[Provided records — start]
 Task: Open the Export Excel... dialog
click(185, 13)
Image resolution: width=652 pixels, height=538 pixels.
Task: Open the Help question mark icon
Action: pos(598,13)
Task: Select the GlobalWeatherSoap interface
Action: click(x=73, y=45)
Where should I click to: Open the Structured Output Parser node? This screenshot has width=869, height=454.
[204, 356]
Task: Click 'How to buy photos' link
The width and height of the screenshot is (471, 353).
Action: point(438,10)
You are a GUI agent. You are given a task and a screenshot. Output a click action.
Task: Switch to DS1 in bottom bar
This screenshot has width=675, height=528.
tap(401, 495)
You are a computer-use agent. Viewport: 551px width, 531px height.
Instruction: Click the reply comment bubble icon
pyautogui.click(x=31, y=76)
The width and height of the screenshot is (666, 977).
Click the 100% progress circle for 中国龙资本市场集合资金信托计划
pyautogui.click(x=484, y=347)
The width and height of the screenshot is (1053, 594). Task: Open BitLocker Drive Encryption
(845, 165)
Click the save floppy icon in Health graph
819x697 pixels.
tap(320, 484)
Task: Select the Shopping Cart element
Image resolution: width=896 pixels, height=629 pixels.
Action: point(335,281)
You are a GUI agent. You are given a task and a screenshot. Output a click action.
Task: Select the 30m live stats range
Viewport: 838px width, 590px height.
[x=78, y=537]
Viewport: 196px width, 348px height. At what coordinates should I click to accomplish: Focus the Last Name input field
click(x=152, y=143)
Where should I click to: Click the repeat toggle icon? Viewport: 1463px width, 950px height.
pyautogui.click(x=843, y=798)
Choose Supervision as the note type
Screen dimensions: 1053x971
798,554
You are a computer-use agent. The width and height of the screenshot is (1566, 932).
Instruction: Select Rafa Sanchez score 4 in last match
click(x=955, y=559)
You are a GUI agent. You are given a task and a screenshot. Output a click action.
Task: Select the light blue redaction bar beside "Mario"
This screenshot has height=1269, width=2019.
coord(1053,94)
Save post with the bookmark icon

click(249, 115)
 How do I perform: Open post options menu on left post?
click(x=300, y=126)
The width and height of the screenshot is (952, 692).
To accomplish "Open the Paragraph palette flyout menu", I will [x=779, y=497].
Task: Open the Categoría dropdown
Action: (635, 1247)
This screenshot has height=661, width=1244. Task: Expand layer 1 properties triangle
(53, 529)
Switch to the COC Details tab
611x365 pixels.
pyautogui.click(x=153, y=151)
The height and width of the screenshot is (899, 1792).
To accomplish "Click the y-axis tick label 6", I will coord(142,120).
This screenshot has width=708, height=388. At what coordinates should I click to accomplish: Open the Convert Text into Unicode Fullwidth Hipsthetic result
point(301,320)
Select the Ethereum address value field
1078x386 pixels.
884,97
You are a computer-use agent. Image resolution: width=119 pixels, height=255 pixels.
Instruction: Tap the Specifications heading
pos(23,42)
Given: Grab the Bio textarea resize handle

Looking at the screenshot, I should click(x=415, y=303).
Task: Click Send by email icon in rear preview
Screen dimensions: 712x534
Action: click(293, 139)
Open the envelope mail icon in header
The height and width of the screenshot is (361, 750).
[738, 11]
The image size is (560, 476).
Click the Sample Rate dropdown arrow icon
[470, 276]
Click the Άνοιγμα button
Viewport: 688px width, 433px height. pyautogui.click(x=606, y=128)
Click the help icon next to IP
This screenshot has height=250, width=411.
[Provided records — finish]
Your objective: If a line in the entries above contains the word "computer", copy it.

Your response:
You are a computer-use agent. Viewport: 551px width, 531px height.
You are a computer-use agent. The width and height of the screenshot is (1566, 932).
You are a computer-use agent. Image resolution: width=119 pixels, height=255 pixels.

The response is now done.